Молодость, отданная стройке, не любила оглядывать­ся, смотреть в глаза своему будущему. Не признавала прошлого, жила только настоящим. Хотя и это настоя­щее свежими могильными холмиками порой также упокаивалось здесь. Молодые строители светлого будущего были так же смертны. Но в основном это кладбище при­надлежало не им. Это была последняя обитель тех, кого они сменили здесь, чье жилище заняли, придя сюда - бараки заключенных.
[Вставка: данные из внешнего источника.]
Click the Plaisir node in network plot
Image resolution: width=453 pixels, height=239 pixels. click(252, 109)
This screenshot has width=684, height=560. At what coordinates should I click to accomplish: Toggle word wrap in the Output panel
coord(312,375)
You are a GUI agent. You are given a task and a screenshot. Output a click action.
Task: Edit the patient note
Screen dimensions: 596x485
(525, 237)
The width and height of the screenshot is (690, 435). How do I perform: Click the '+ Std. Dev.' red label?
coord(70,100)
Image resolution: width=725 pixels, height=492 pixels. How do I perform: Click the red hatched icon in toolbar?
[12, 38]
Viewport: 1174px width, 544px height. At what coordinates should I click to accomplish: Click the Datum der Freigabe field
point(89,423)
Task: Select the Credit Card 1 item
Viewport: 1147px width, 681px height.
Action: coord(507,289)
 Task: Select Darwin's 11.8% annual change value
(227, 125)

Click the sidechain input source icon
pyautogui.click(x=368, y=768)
И потому на кладбище было так мало крестов и краснозвездных обелисков. Больше чего-то похожего на вогнанный в землю, порой даже не об­струганный осиновый кол, на котором лепилась обвет­шалая сегодня дощечка. И опять же по большей части безо всякой надписи, поминания имени, дат рождения и смерти. Лишь на некоторых из них можно было прочесть горестные и непонятные два слова: "Прах не востребо­ван". И то два эти слова там, где они были читаемы, уцелели лишь благодаря тому, что были выжжены то ли раскаленной проволокой, то ли выцарапаны

гвоздями. А написанные лишь чернилами или химическим каранда­шом, как синяк под глазом, лишь иссинили вкривь и вкось прибитые к столбикам доски. Это постарались зимние ветры со снегом да плачущие все остальное время здесь дожди.
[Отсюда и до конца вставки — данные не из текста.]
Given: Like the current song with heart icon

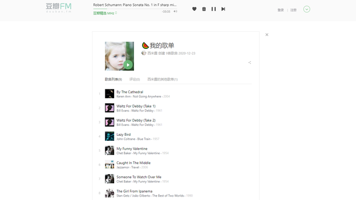Looking at the screenshot, I should [194, 9].
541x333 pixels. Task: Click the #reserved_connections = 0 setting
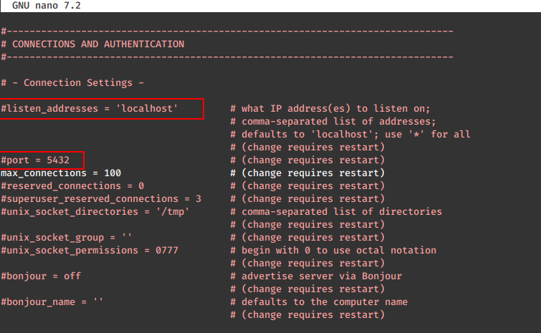pos(72,186)
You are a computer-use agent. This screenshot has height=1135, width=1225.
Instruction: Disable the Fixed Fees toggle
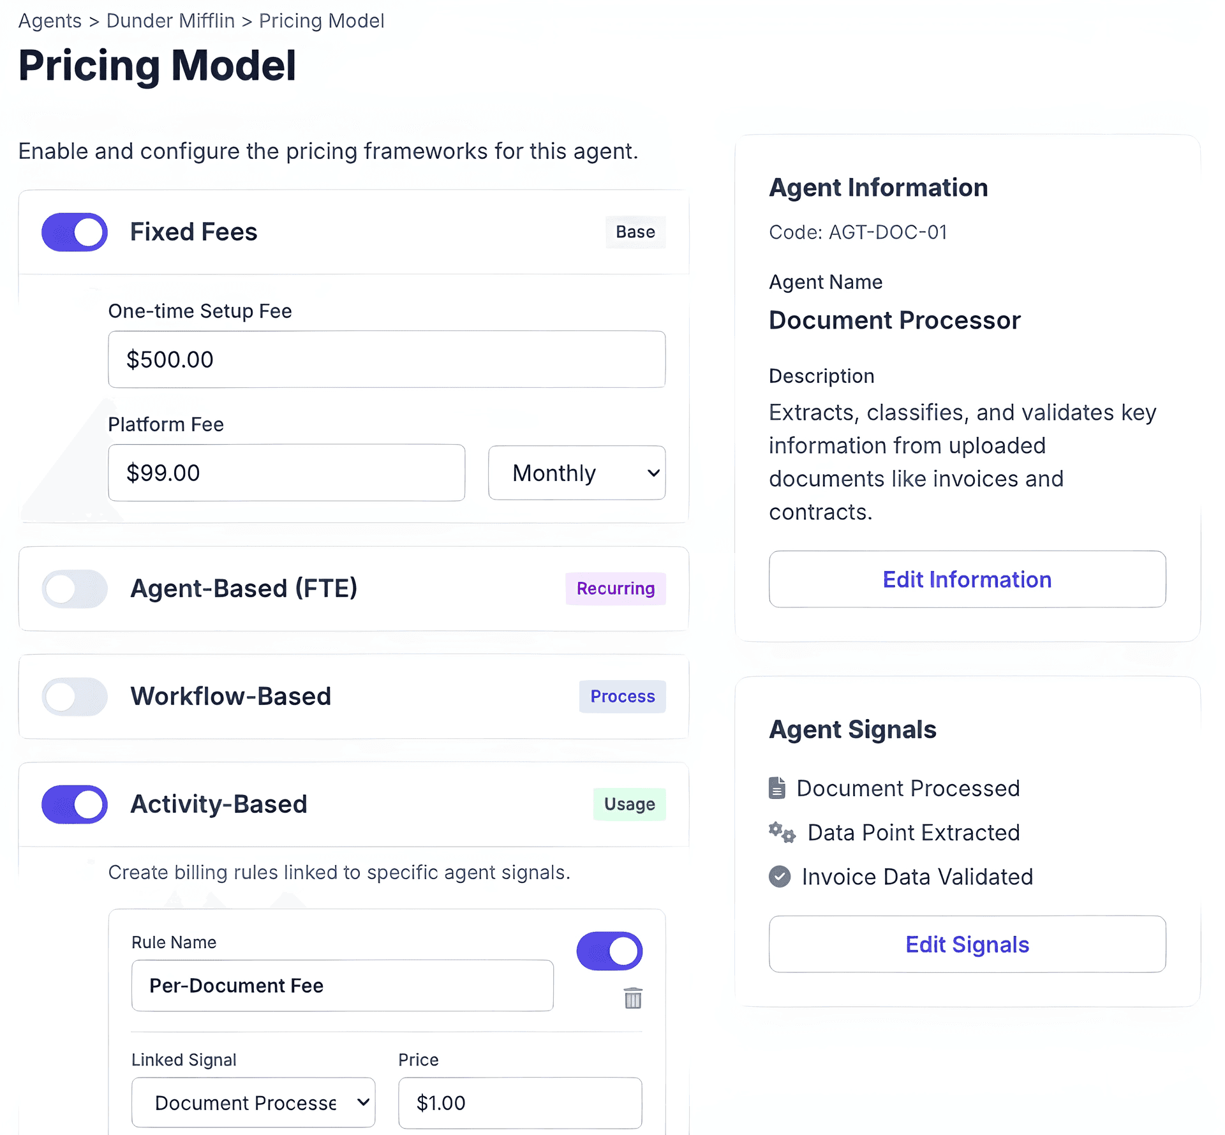pos(75,232)
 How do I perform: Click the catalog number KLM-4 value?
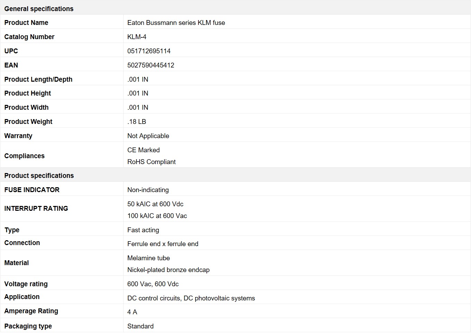137,37
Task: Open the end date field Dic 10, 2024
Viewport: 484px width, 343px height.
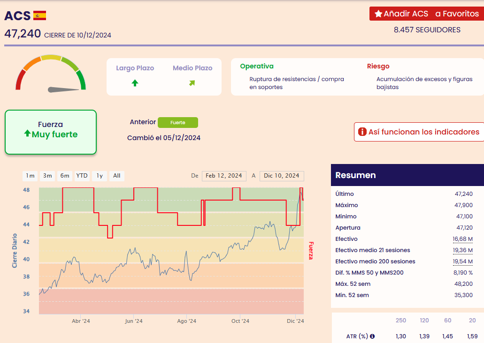Action: tap(282, 176)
Кладбище, если судить по свободному от тайги и даль­ности обжимающих его гор пространству, было огром­ным. Лагеря были старательными и прилежными постав­щиками нежити, покойников. Могилы из-за травы не видны, но угадать их расположение все же было можно. Над вечным покоем миллиардно и мириадно густо ви­лась мошкара, таежный гнус. Вилась не единым плотным облаком, а строго разделенным по могилам, образуя над каждой из них свои причудливые непонятыне узоры и орнаменты, а то и просто калейдоскопические мазки красок художника-экзистенциалиста. И эти мазки жили, двигались, словно процесс творения картины осуществ­лялся на глазах у Германна. Когда лучи заходящего пред­вечернего уже солнца касались слюдяных крыльев, гнус, роящаяся его масса, казалось, вспыхивал и мговенно сго­рал. Но уже в следующее мгновение при малейшем сдви­ге солнечного луча эта масса проявлялась вновь, правда, бесцветно уже, тускло-серо. И противно. У таежных кро­вососов голо проступало брюшко.
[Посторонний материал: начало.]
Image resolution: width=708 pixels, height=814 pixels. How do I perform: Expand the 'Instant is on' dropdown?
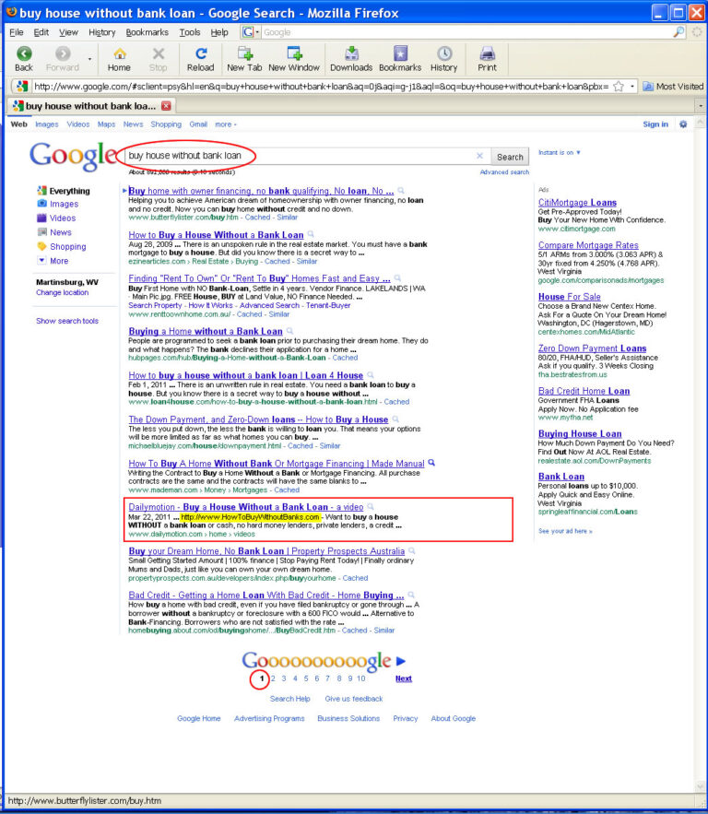[559, 153]
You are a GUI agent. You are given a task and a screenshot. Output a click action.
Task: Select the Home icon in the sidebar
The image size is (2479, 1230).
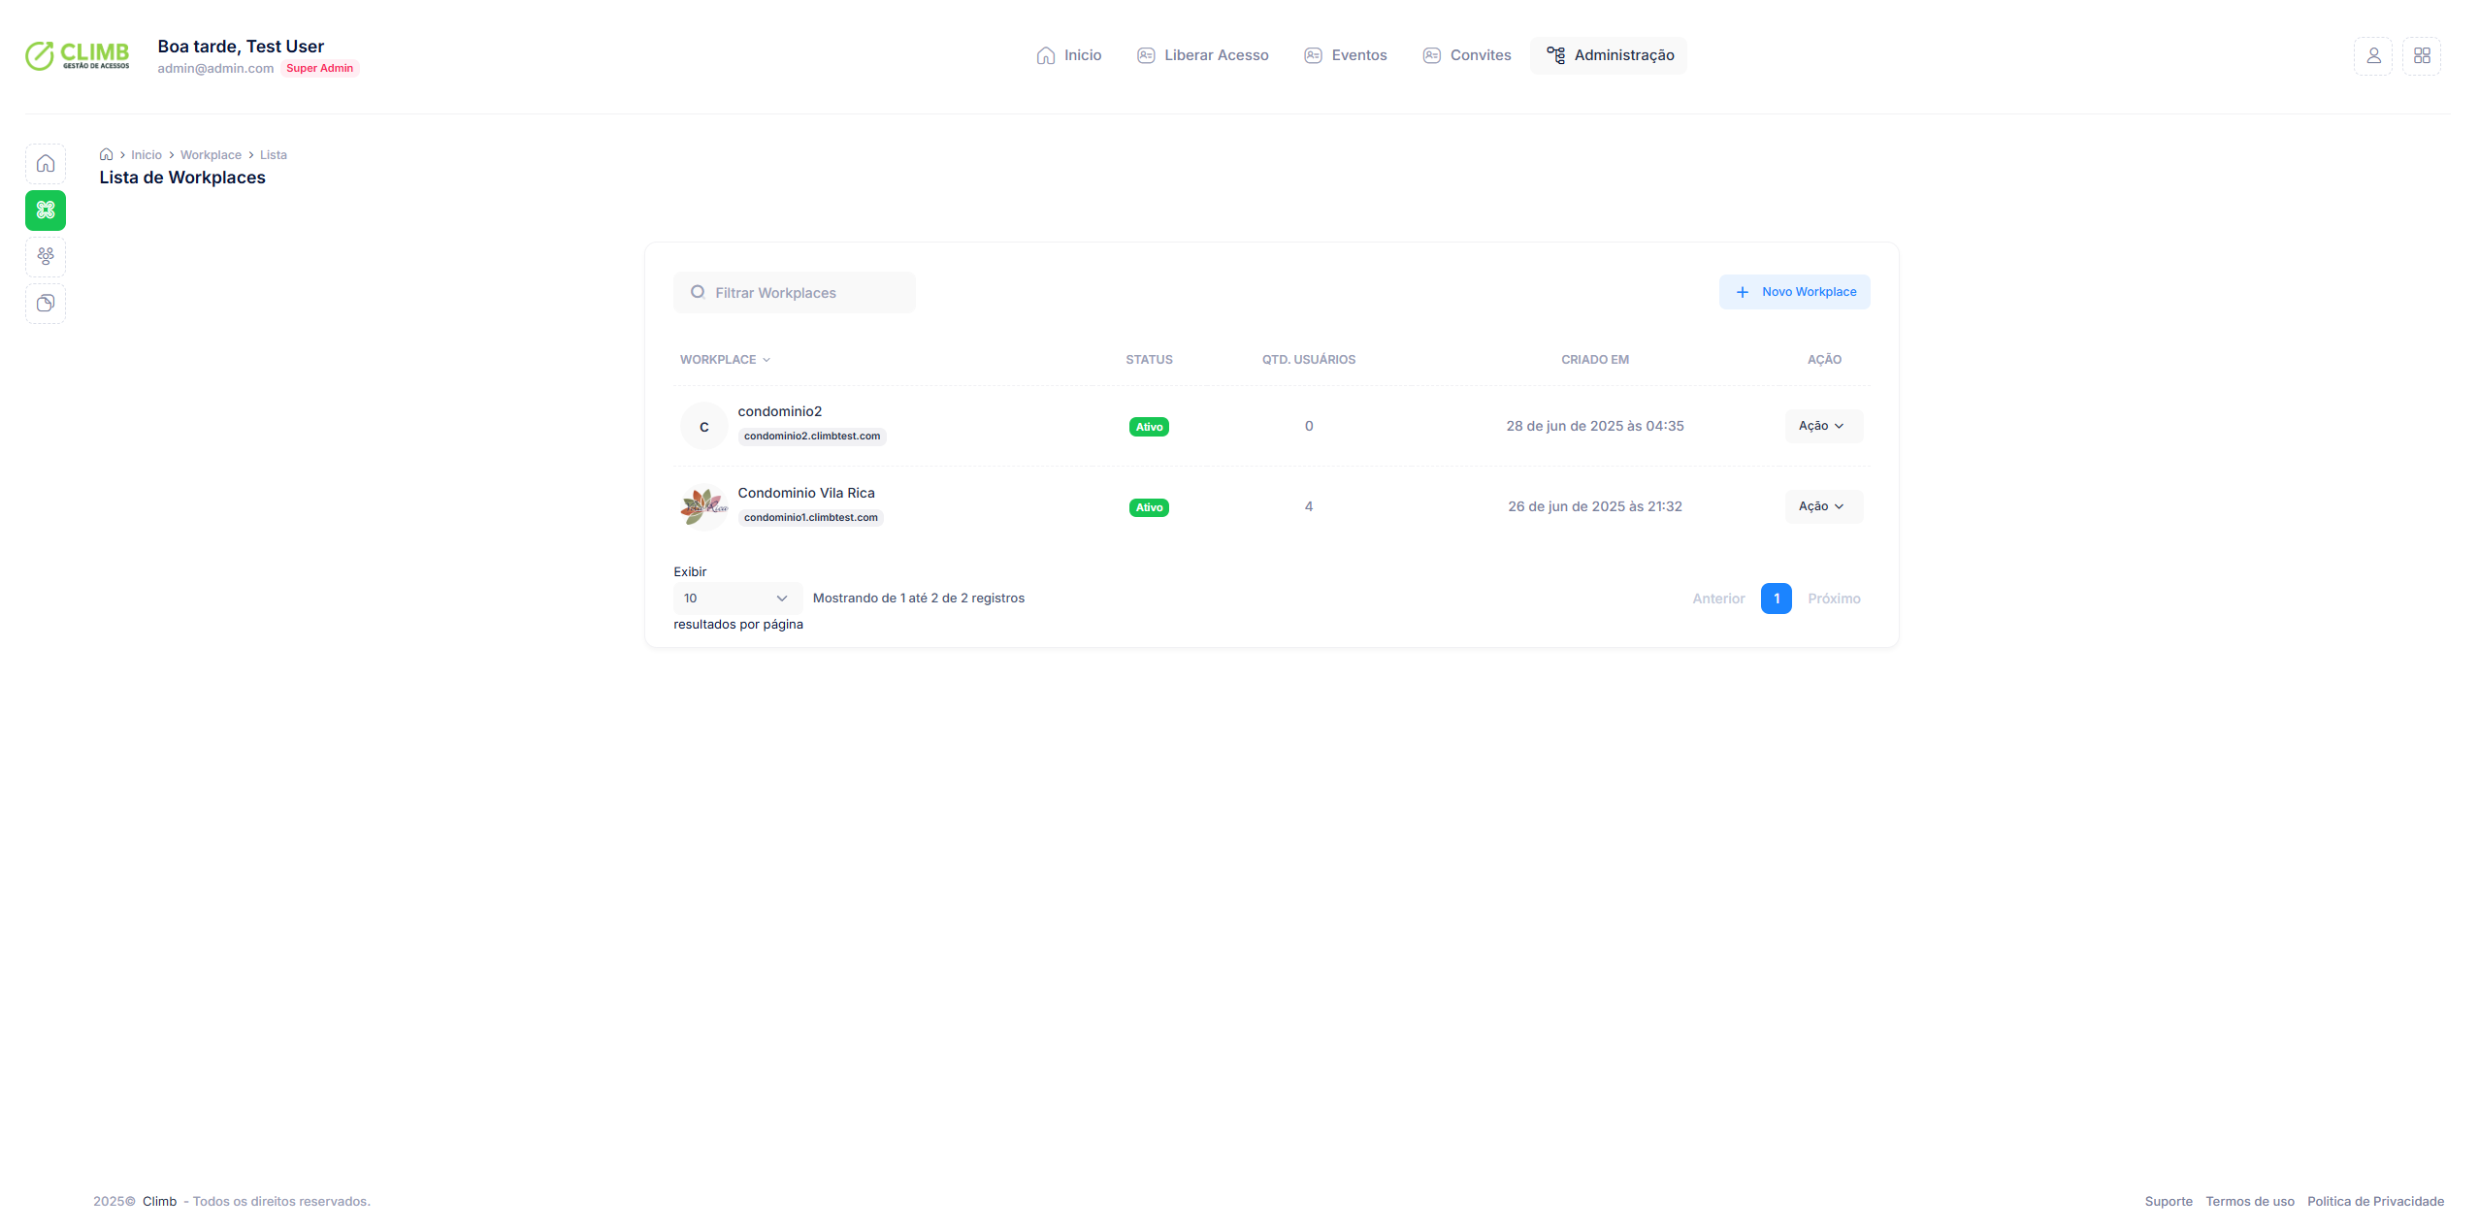tap(45, 163)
Плотным облаком предвечерний таежный гнус насе­дал и на него, припадал к лицу, иной раз даже пресекая дыхание, многоточечно и многократно искусывал оголен­ные руки, невидимо сося кровь, обещая завтра, даже се­годня ночью уже нестерпимый зуд и белые волдыри, которые закровянят от расчесов, укроют лицо, руки сплошной сукровичной коркой. Но Германн только стре­мился избавиться от него, время от времени взмахивая головой и размахивая руками, а убивать не убивал. Ему казалось, что это совсем не мошкара вьется над ним и кладбищем. То выходили из земли, рвались из могил почившие в тоске, забвении и безвестности людские души. То их дух витал и трепетал над собственными мо­гилами. Мстил всем, в том числе и ему, Германну, ока­зывая себя, чтобы он никогда не забывался. Не забывал, сколько их было, невинно убиенных, чей прах до сегодняшего дня так и остался невостребованным.

Об этом лишний раз говорили, напоминали и мура­вьи, в неисчислимом количестве расплодившиеся на зе­ковском лагерном кладбище. Муравьи особые, обхо­дящиеся без своих подземных домов, муравейников, маленькие, красные и очень пекучие. Они жили где-то, видимо, глубоко под землей, источив могилы бесчислен­ными строчечными швами своих ходов, уходящими в неведомую глубь темными точками лазов, над которыми высился серыми небольшими горками непонятно чей прах, земли, истлевших в той земле людей. Прах, выне­сенный муравьями из могилы и возвышенный над ней, как некая новая могила, чтобы он, Германн, или любой другой человек увидел ее, ужаснулся, вознегодовал или скорбно застыл на мгновение и перекрестился.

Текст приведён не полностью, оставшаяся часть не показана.